The lower pan assembly is now pushed down vertically, the fully extended spring, with both ends smeared with grease, can be positioned between the upper Spigot disk (17) and the pan. Check that the “drain hole” in the pan is clear of the spring as mentioned above. Failure to do this will encourage corrosion to the pan. Release the wooden support to the wheel hub/swivel assembly and lower.

With the spring fully extended it can be tricky to raise the pan to re-attach it to the lower swivel bolt (46). It is therefore a good idea to remove the rubber bump stop (14) as this allows the hub unit to drop down further hence the lower pan does not need to be jacked up quite so far before locating the outer swivel bolt (46).

A bottle jack, or similar, under the outer end of the pan enables it to be jacked up slowly to allow the location of the bottom swivel (45) with the various washers and dust cap into the wishbone arms allowing the fitment of the bottom link bolt (46).

Note. I did consider using a pair of spring compressors, to reduce the length of the spring during this procedure, but I understand that they will not fit within the available space.

With the spring back in place re-attach the wheels and lower the vehicle onto the ground.
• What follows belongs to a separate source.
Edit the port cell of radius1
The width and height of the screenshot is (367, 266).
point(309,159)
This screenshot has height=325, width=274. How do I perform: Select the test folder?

Allow the newly assembled suspension components to settle back in their appropriate position before finally tightening up the four spring pan bolts (30), swivel bolt (46) and both pivot arm nuts (29).

Note that the swivel pins have also been cleaned on this vehicle!

The work on the front suspension bushes is now complete and, on this TD, the re-fitting of wings and body panels can now proceed.

Photo 7 – a finished nearside front suspension and as clean as a new pin!

Ed’s Note: Article by Jonathan Goddard with valuable contribution from John Hinds.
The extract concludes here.